During March 22 hearings before the House Energy and Commerce Committee, under questioning by West Virginia Rep. David McKinley (R), EPA Administrator Gina McCarthy admitted (once again) the Obama administration’s climate efforts will do nothing to protect public or environmental health. McCarthy instead acknowledged the efforts are merely a symbolic attempt to get other countries’ leaders to join the Paris climate agreement.
Concerning the Clean Power Plan (CPP), McKinley asked, “If it doesn’t have an impact on climate change around the world, why are we subjecting our hardworking taxpayers and men and women in the coal fields to something that has no benefit?”
“We see it as having had enormous benefit in showing sort of domestic leadership, as well as garnering support around the country for the agreement we reached in Paris,” McCarthy responded.
There is nothing new in McCarthy’s admission. In September 2013, in response to questions from Rep. Mike Pompeo (R-KS) concerning CPP, which was then under development, McCarthy said she couldn’t show it would have any impact on the 26 “climate indicators” being tracked by the Environmental Protection Agency. McCarthy said, “[The CPP was] part of an overall strategy … positioning the U.S. for leadership in an international discussion.”
In July 2015, McCarthy testified before the House Science Committee, where she said, “The value of [the CPP] is not measured [by the amount of warming it prevents]. … I’m not disagreeing that this action in and of itself will not make all the difference we need to address climate action, but what I’m saying is that if we don’t take action domestically we will never get started.”
The domestic costs of climate symbolism are high. Regulations imposed by the Obama administration have already shuttered 265 coal-fired power units between 2009 and 2014, which took enough power offline to electrify 12.6 million homes. These closures cost 39,684 jobs at coal-fired electric power plants and thousands of other jobs at coal mines; at companies who provide services or machinery to the coal-mining, transportation, or power-generation industries; and at retailers and restaurants where the newly unemployed used to shop and dine. The North American Electric Reliability Corporation warns CPP will likely result in the closure of nearly five times more coal-fired power plants, which means hundreds of thousands of additional jobs could be lost.

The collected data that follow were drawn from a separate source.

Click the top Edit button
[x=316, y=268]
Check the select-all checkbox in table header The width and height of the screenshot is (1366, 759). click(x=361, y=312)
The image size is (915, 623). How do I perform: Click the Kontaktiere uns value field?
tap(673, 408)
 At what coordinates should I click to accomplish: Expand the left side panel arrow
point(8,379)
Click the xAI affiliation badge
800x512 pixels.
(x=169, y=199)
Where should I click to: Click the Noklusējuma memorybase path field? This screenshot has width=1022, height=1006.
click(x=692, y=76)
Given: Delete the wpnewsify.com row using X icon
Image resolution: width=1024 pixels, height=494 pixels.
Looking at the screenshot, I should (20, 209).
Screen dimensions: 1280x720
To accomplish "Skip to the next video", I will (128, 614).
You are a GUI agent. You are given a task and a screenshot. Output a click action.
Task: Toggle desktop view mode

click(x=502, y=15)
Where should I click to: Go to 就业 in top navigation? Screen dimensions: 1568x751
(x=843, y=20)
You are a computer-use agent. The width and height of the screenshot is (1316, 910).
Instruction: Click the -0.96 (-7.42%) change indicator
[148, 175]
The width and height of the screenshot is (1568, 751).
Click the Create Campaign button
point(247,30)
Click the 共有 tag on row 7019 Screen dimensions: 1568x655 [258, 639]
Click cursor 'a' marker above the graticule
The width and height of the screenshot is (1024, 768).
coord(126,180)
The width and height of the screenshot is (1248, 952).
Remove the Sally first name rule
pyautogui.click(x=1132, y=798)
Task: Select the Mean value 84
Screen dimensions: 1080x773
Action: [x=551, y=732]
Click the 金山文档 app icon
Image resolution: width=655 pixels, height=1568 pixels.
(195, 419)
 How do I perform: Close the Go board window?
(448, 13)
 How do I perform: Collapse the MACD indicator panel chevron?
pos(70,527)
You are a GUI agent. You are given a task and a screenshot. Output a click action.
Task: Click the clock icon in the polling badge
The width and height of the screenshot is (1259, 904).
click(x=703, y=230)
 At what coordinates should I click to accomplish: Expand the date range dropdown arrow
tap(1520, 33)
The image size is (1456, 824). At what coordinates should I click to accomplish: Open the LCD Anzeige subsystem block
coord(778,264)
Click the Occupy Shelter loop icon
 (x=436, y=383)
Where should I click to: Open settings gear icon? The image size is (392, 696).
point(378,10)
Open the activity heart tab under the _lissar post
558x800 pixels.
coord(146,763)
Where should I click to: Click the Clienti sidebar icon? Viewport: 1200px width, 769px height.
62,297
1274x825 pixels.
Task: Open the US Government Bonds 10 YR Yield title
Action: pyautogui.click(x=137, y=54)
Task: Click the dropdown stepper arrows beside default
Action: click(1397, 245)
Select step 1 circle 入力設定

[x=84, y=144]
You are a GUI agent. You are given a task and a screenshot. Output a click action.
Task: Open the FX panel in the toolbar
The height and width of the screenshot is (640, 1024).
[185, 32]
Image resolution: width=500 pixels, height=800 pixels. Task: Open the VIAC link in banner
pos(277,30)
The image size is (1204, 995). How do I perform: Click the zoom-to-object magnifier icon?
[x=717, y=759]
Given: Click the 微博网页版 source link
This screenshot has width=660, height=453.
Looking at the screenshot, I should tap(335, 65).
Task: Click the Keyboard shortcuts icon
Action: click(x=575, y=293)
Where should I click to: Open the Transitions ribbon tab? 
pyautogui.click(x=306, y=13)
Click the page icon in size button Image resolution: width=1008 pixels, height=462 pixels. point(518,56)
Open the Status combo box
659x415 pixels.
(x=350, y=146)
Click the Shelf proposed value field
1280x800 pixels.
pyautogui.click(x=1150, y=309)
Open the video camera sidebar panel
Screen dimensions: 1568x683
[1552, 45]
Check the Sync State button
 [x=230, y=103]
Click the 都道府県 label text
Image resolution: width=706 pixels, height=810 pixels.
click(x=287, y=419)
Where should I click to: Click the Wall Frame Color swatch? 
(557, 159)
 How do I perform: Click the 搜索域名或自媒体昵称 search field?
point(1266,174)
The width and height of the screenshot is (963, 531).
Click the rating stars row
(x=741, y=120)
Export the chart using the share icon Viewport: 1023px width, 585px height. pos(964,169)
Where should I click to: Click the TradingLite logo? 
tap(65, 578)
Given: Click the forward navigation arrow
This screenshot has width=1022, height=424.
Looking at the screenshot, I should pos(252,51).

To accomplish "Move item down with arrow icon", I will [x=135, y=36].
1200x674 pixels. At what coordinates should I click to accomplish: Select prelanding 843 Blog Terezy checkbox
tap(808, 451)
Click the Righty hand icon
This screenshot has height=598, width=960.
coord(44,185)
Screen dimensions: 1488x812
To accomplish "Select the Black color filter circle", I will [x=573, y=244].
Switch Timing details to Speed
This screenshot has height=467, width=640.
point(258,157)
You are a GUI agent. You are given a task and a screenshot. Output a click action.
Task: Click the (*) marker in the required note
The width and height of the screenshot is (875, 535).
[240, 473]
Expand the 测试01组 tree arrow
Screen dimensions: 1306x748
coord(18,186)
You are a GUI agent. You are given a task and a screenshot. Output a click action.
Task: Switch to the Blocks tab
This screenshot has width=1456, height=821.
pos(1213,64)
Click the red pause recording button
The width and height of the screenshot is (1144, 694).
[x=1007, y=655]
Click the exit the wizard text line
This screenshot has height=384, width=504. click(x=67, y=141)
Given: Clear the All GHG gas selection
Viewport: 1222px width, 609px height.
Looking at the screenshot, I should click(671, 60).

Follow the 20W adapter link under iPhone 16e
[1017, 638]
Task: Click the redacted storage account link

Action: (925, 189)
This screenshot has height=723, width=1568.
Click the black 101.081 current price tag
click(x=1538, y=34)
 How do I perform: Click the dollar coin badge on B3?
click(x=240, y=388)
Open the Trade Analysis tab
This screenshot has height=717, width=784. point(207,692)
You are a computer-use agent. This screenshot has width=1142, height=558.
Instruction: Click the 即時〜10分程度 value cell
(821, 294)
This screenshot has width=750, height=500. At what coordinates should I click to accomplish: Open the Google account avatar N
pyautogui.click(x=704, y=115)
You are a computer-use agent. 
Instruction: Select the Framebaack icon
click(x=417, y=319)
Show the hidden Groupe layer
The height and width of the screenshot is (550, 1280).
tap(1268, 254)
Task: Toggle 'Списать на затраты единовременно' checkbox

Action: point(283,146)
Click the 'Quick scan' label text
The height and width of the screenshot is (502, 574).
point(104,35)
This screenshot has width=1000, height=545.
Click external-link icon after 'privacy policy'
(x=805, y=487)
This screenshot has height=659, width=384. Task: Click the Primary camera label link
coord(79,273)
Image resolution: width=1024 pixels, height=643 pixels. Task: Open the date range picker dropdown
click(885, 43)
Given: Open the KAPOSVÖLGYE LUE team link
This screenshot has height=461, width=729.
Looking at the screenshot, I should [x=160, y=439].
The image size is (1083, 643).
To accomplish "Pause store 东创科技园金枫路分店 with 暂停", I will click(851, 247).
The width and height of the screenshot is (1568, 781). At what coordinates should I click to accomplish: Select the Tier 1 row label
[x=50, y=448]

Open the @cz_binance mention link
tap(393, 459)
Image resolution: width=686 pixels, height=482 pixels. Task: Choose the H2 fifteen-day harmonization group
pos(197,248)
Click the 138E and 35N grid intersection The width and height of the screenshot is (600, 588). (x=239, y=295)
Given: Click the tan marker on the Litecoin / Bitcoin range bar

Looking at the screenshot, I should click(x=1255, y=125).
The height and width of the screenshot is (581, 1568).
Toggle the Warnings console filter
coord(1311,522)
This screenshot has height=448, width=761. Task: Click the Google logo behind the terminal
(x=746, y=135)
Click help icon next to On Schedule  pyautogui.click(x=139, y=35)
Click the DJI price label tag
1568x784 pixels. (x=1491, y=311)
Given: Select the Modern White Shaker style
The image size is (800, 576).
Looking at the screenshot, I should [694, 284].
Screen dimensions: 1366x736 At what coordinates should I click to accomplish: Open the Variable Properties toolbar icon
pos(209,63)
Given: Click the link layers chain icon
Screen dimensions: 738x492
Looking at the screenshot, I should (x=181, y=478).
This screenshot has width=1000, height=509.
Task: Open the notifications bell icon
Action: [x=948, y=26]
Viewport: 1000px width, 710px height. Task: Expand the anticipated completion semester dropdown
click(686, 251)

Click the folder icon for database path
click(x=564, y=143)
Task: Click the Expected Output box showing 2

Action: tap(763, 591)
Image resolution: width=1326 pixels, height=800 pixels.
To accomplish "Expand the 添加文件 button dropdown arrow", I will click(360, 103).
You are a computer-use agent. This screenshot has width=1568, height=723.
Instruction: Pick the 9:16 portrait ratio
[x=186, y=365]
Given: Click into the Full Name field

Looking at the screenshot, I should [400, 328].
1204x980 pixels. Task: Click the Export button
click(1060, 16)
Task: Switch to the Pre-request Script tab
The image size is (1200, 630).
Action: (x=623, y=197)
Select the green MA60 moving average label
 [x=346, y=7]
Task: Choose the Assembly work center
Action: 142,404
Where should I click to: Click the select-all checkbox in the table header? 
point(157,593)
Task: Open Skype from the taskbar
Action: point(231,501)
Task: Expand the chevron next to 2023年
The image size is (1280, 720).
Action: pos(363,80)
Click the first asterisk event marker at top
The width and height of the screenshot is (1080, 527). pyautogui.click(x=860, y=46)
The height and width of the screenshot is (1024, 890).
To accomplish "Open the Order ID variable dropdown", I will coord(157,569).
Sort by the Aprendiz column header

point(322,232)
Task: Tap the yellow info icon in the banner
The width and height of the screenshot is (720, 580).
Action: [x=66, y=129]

Consumers will also be directly harmed by CPP. A study produced by NERA Economic Consulting shows CPP could raise electricity by double digits, with ratepayers in the 28 states hardest hit by CPP possibly facing price spikes greater than 20 percent.
Poor and many middle-income families, which include many minorities and those on fixed incomes, spend a higher percentage of their money on energy and commodities that are heavily dependent upon energy consumption, such as food and transportation, compared to relatively wealthy families. This means CPP and other similar policies are essentially a tax on the poor.
To some extent, the Obama administration’s symbolic climate policies have worked. They helped convince 184 nations to agree to cut or cap their emissions at the Paris climate conference in December 2015, but even these commitments are only symbolic. The United Nations has acknowledged even if all the Paris-agreement nations keep their commitments, the impact on global temperature will be minimal—around one or two-tenths of a degree Celsius, virtually too small to measure.
The costs imposed by the Paris agreement would be the most detrimental for the poorest among us. The carbon dioxide reductions agreed to in Paris would virtually guarantee continued poverty and unnecessary premature death for the most impoverished 1.5 billion people in the world.
Think about how many lives would be saved by increased fossil-fuel use in the health care industry alone. Modern hospitals cannot function without fossil fuels. Gasoline fuels emergency vehicles and electricity keeps the lights, computers, climate controls, and refrigeration working properly. Fossil-fuel-powered electricity runs incubators that save the lives of premature babies, and respirators keep people breathing until they can breathe on their own. Electricity runs the machines sterilizing instruments, and MRIs, x-rays, CT scans and virtually all of the other tests and technologies enabling medical professionals to predict, diagnose, and treat the many diseases and injuries humans suffer each year need significant amounts of electric power.
Electricity also delivers safe drinking water, and fossil fuels are used to make the plastics that are used in hospital blood and medicine bags, tubes, wiring, and even furniture.
How long should the poor in developing countries be required to forego the fossil-fuel dependent, lifesaving medical technologies we in the modernized Western world take for granted? Symbolic climate policies carry an unjustifiable price tag, killing people and leaving millions of families without energy and unable to raise themselves out of poverty. Nothing could be more immoral.